2014

10 December 2014: Lessons from the 2014 election

Lessons from 2014 election

It’s been a month since the 2014 elections, and the post-mortems have been written ad infinitum.  I promise to be brief with regard to it.

We learned or re-learned several lessons.  One is that Republicans consistently vote in off-year cycles and Democrats do not.  Another is that negativity is an effective strategy for the most part, which reinforces the notion that voting for many is an emotional activity rather than rational.  Anger overrules reason.  Finally, the conservative crusade to convince the courts money equals free speech has worked, tragically for the republic.

Frustrating to be sure, but the challenge before us is to change that culture before the 2016 election, to inculcate into the minds of every American that voting is not just one’s civic duty, but one’s patriotic duty.  Those who argue they don’t vote because it’s an exercise of choosing between the lesser of two evils both have a point but also are skating.  They could, of course, submit a blank ballot.  On the other hand, there’s merit to the idea of adding the line “none of the above” for each office, and if that line “wins,” the office remains open until a new election is held.

With regard to the negative ads, perhaps a public campaign that encourages everyone to sign an online pledge not to watch negative ads might work.  There’s a glimmer of hope in that Gov. Hickenlooper assiduously adhered to his pledge not to run negative ads and he won.  Overall though, the rule of thumb is attack, not present.

In my quick research, I’ve found sites on which candidates pledge not to run them, but it’s the voters who would make the real difference.  It would be equivalent to changing the societal acceptance of smoking.

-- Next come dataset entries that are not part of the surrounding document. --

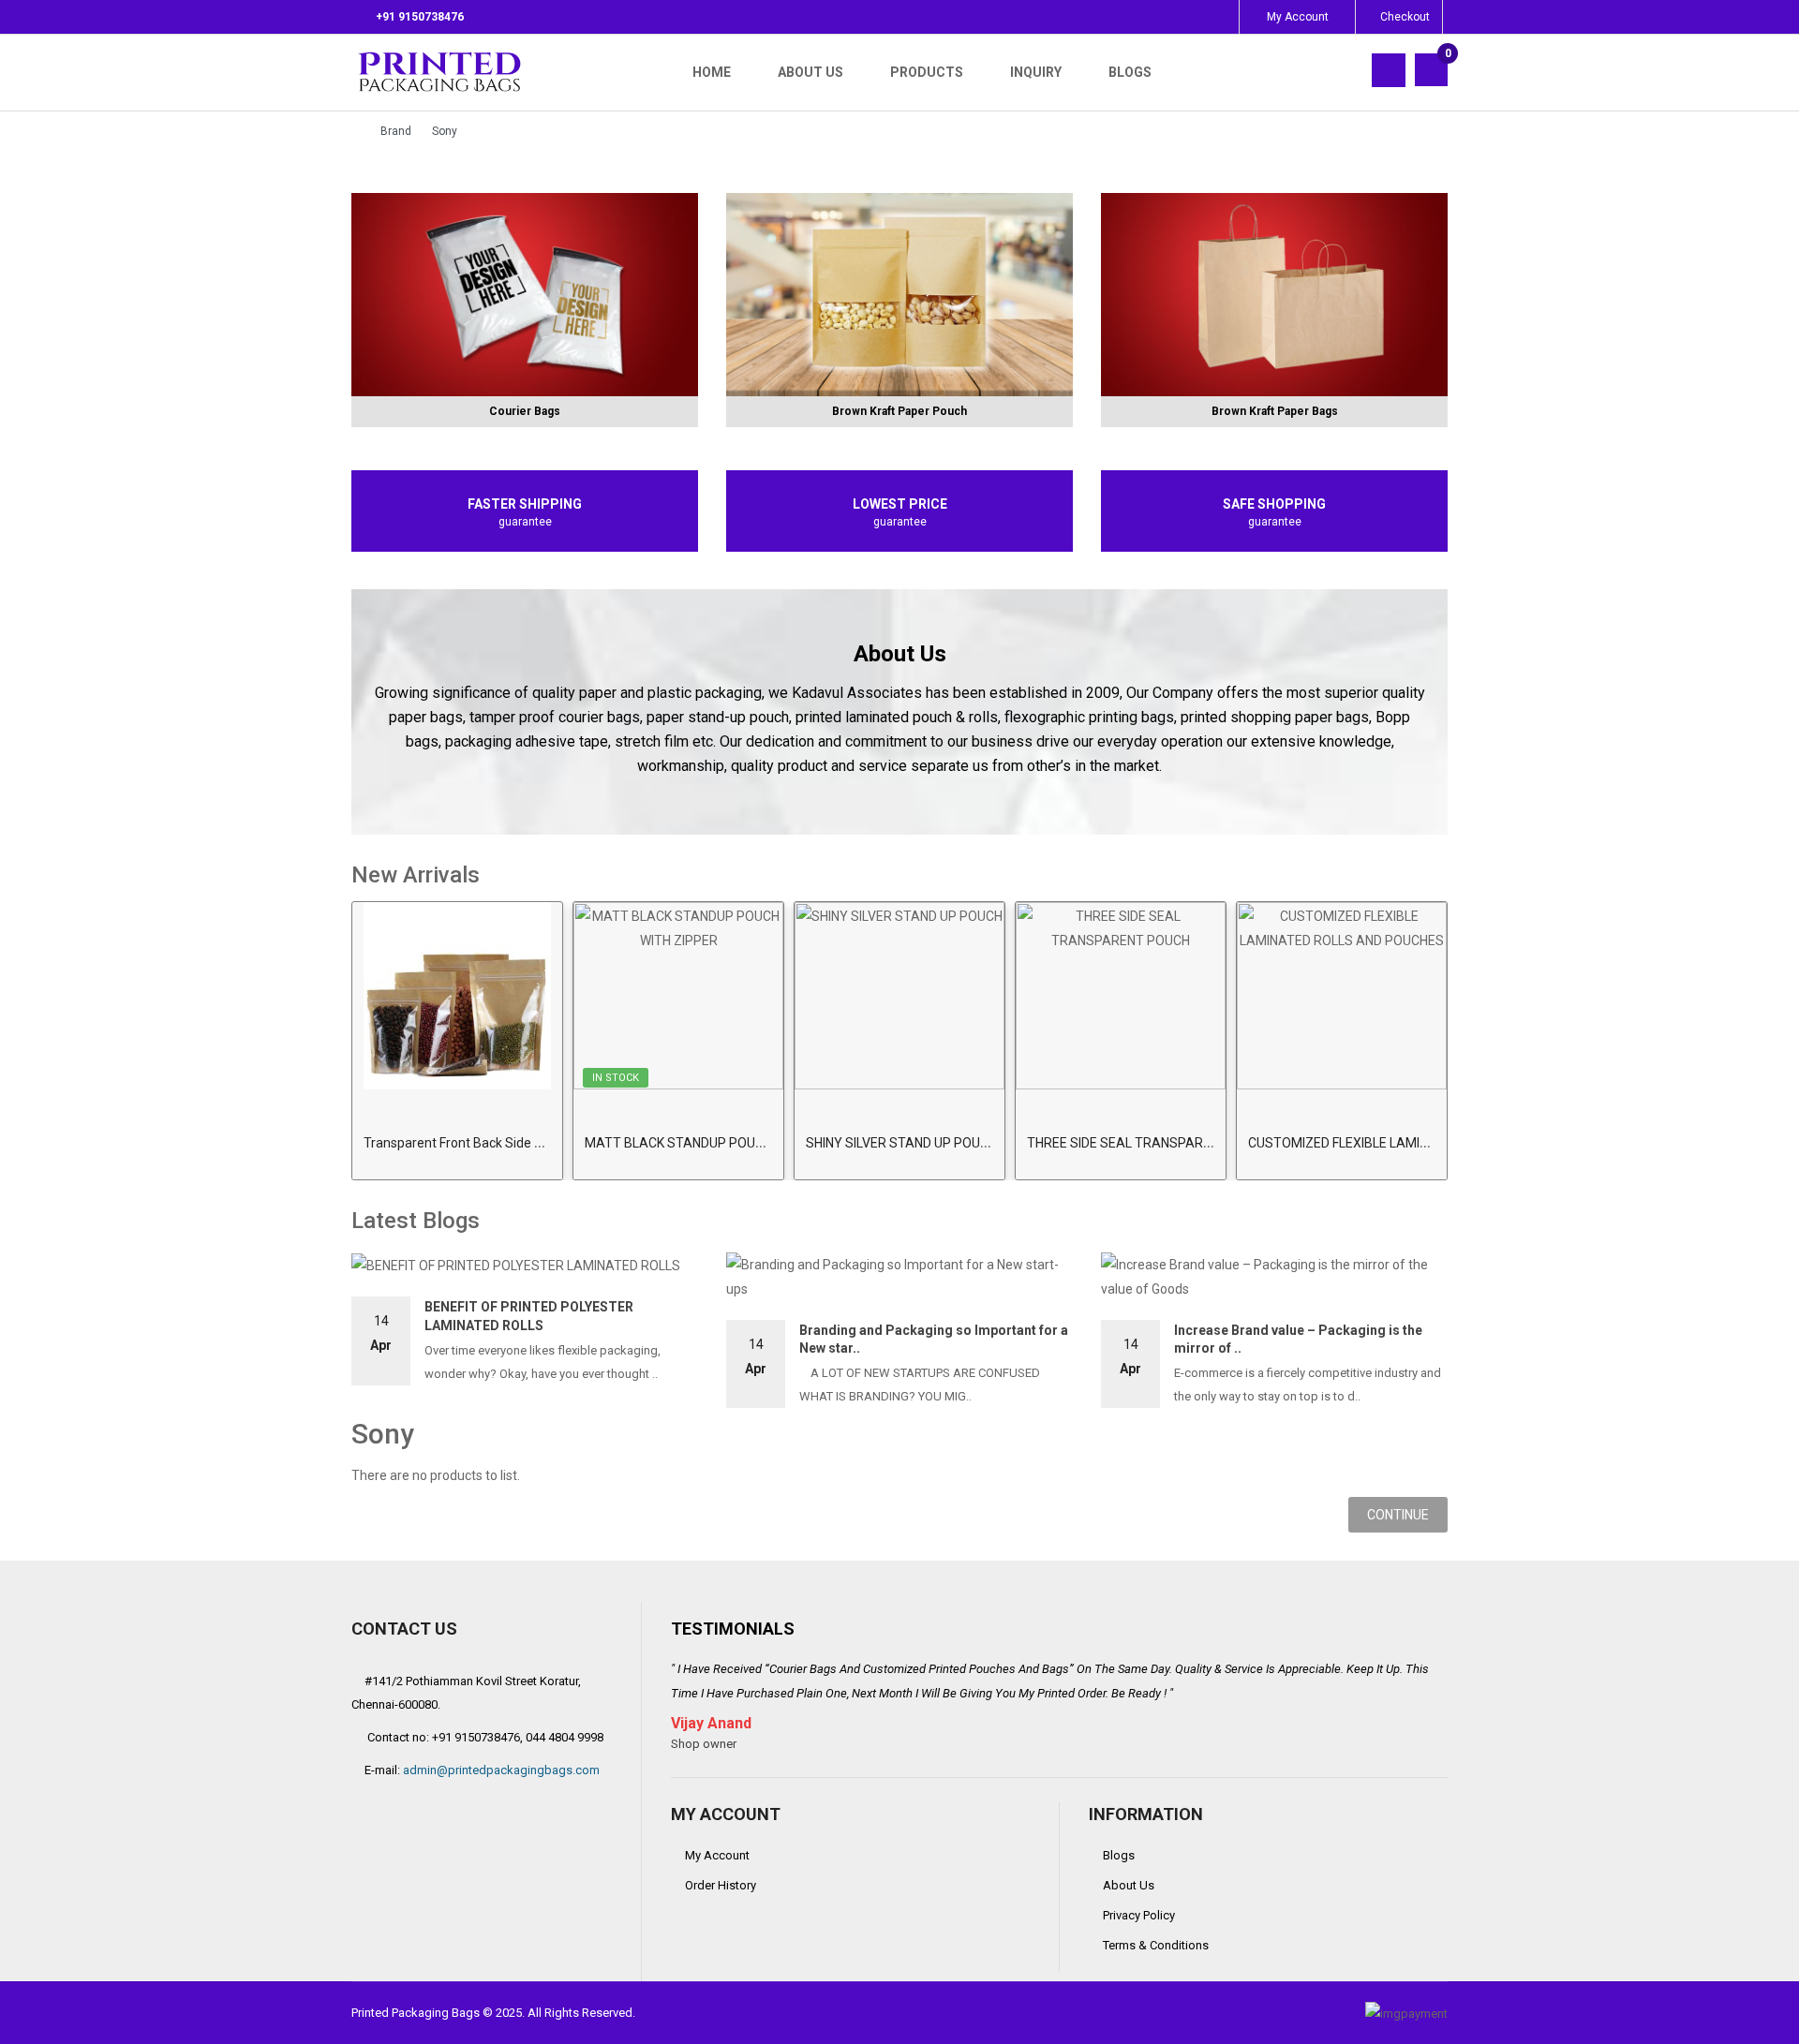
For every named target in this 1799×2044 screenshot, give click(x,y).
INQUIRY (1036, 72)
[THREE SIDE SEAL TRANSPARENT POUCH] (1121, 995)
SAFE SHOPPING (1274, 503)
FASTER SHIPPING (525, 503)
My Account (717, 1855)
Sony (444, 131)
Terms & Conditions (1156, 1945)
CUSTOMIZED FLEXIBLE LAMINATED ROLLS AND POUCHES (1421, 1142)
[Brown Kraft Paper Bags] (1274, 294)
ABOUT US (810, 72)
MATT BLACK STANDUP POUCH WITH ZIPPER (719, 1142)
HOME (711, 72)
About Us (1128, 1885)
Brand (395, 131)
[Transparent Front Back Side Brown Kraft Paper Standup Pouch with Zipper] (457, 995)
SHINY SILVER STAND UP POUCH (901, 1142)
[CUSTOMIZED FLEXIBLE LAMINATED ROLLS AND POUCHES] (1342, 995)
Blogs (1119, 1855)
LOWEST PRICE (900, 503)
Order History (720, 1885)
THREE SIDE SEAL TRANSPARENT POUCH (1150, 1142)
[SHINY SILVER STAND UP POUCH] (899, 995)
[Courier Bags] (524, 294)
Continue (1398, 1514)
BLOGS (1130, 72)
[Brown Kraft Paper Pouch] (899, 294)
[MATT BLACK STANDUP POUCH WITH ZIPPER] (678, 995)
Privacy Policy (1139, 1915)
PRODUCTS (926, 72)
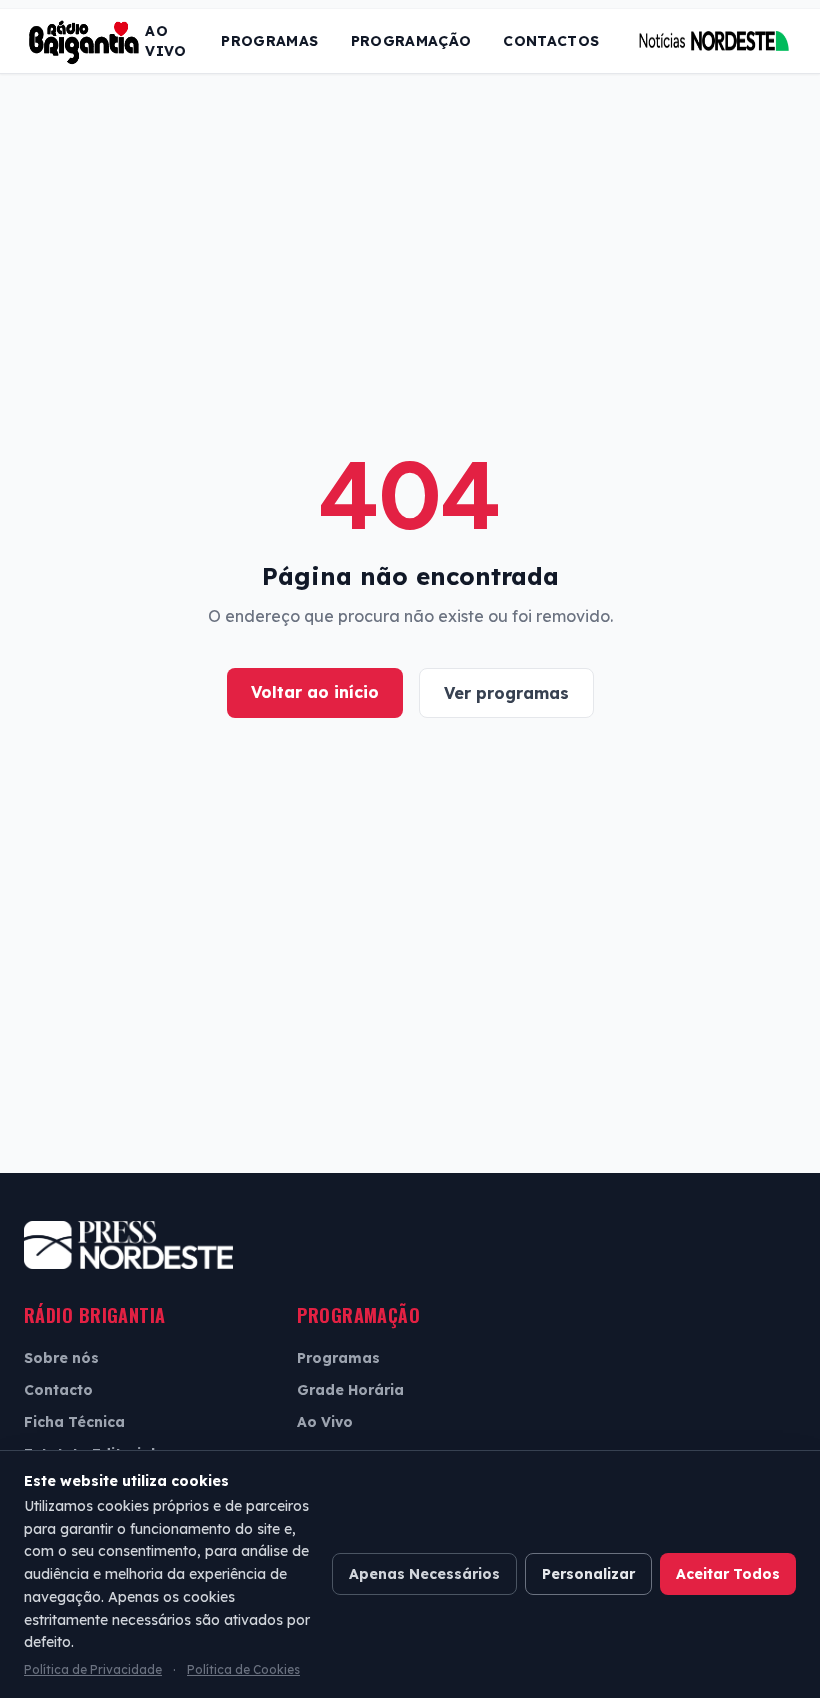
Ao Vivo (165, 41)
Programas (269, 41)
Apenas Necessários (424, 1574)
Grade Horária (350, 1390)
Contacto (58, 1390)
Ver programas (506, 693)
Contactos (551, 41)
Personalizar (588, 1574)
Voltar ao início (315, 692)
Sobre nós (61, 1358)
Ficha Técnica (74, 1422)
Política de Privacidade (93, 1669)
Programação (411, 41)
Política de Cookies (243, 1669)
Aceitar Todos (728, 1574)
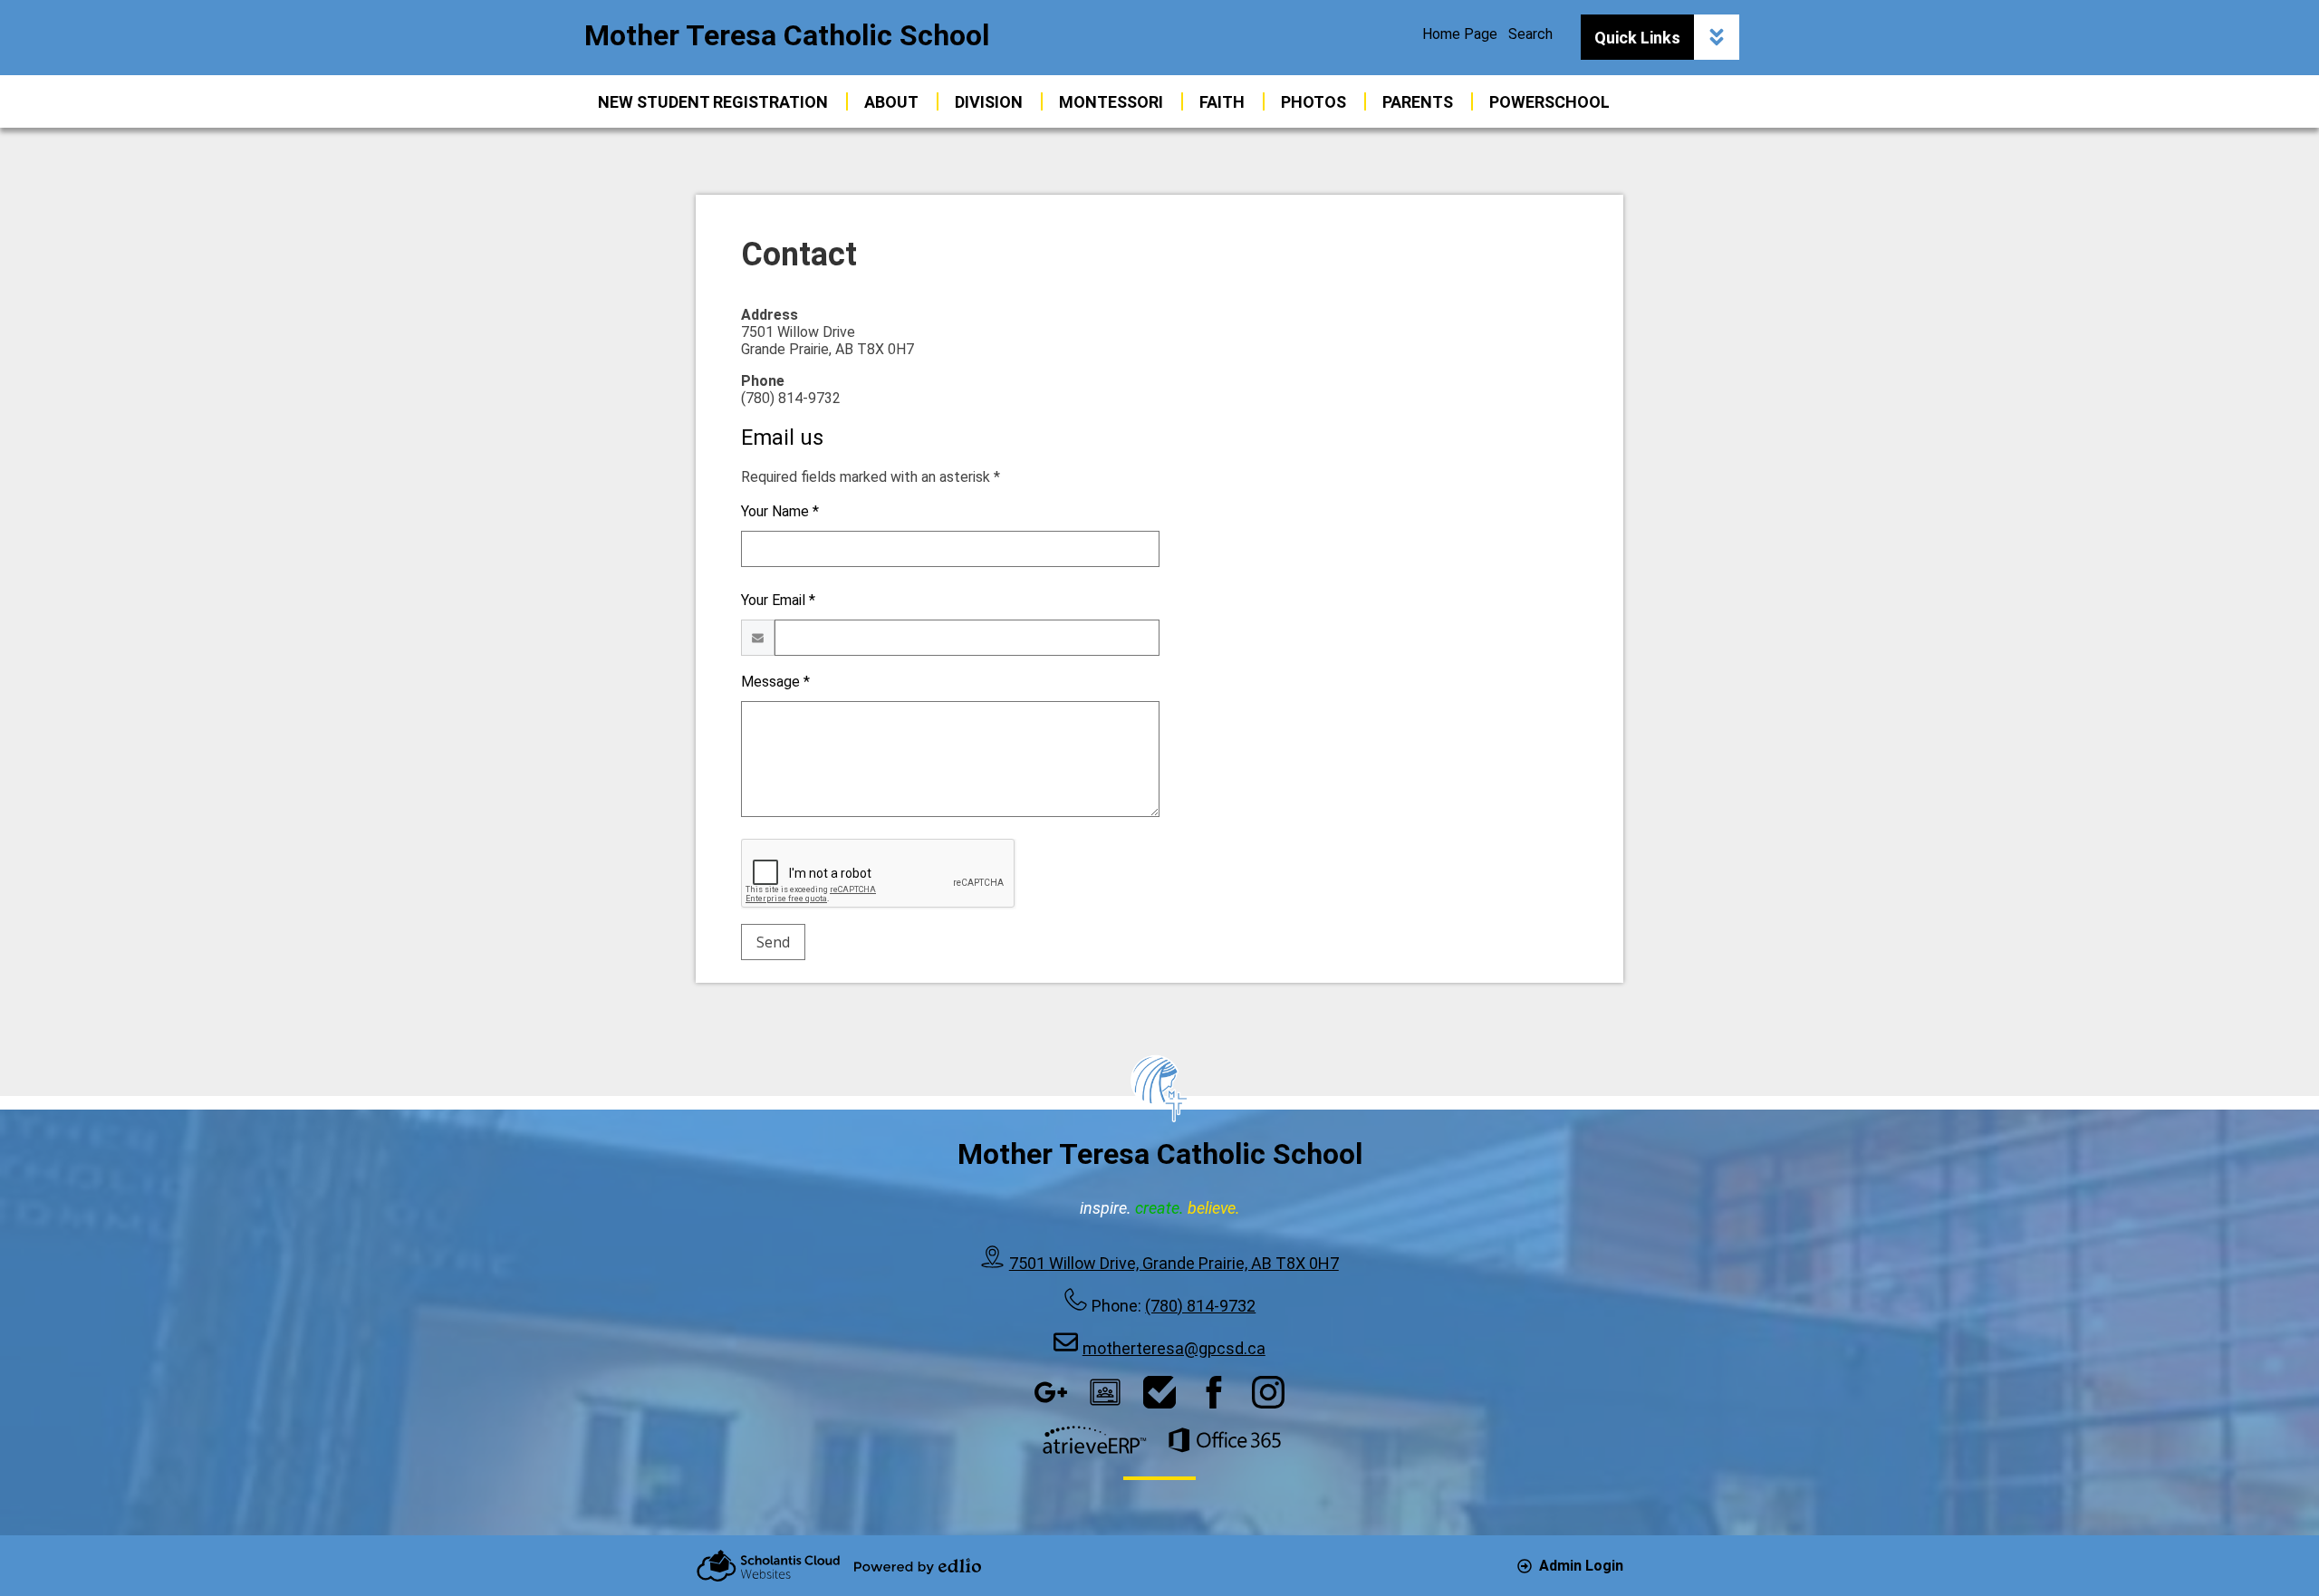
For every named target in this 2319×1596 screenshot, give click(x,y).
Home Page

Finally, it’s time to “throw the bums out,” the bums being the Supreme Court justices who voted to enshrine Citizens United into law, which has opened the floodgates of obscene amounts of money, much of it “dark,” into campaigns.  That is the soft underbelly of our republic, which continues its slide into a plutocracy.  A constitutional amendment that defines tenure—10 years—for Supreme Court justices is long past due.

Democratic candidates that distanced themselves from Obama during their campaigns, including Mark Udall, paid the price.  In so doing, they played into the Republican narrative that Obama has been a failure instead of being a successful president.  It has been Barack Obama, after all, whose policies saved us from a Great Depression II.

It has been Obama who overseen the restoration of the faith and credit of the federal government after the credit-card binge George W. Bush went on when he cut taxes for the uber-wealthy and launched two unfunded wars.

It has been Obama who has forever changed the conversation about health care and how it’s paid for.  By labeling the Affordable Care Act as a “redistribution” effort, Republicans have been moderately successful in striking fear into middle class voters.  Nevertheless, while the AFA is in need of fixes, overall it has been a positive imitative as argued by national columnist Froma Harrop.

“Anytime you help people obtain benefits they couldn’t afford before,” she writes, “money is going to move.  There is distribution all around us, in Social Security, in Medicare, in farm subsidies, in the tax code.”

The tax write-offs include, of course, the ones large corporations, especially the fossil fuel producers, enjoy.

“The health reforms redistribute a lot more than money,” Harrop argues.  “They expand peace of mind and freedom to start a business.  Knowing that an insurer can’t drop your family when a member gets ill is priceless.”

The AFA is being credited with finally curbing the rise in health care spending, she notes.

“The AFA is not some distraction in the quest for more jobs and pay.  It’s an economy less burdened by a bankrupting health care system.”

Having said all that in praise of the president, it still remains that this economy is not a boon for the bottom 90 percent, the ones who don’t own stock and make investments and also need to work two to three jobs to support themselves and their families.

As I told two good liberal friends who were grappling with understanding the 2014 Republican wave, “Take the minimum wage, double it, multiply it by 40 and then 52 and try to live off it.  Voters are angry, thus not being rational.”

What those voters don’t understand is that the problem is institutional.  Capitalism is not kind to its serfs.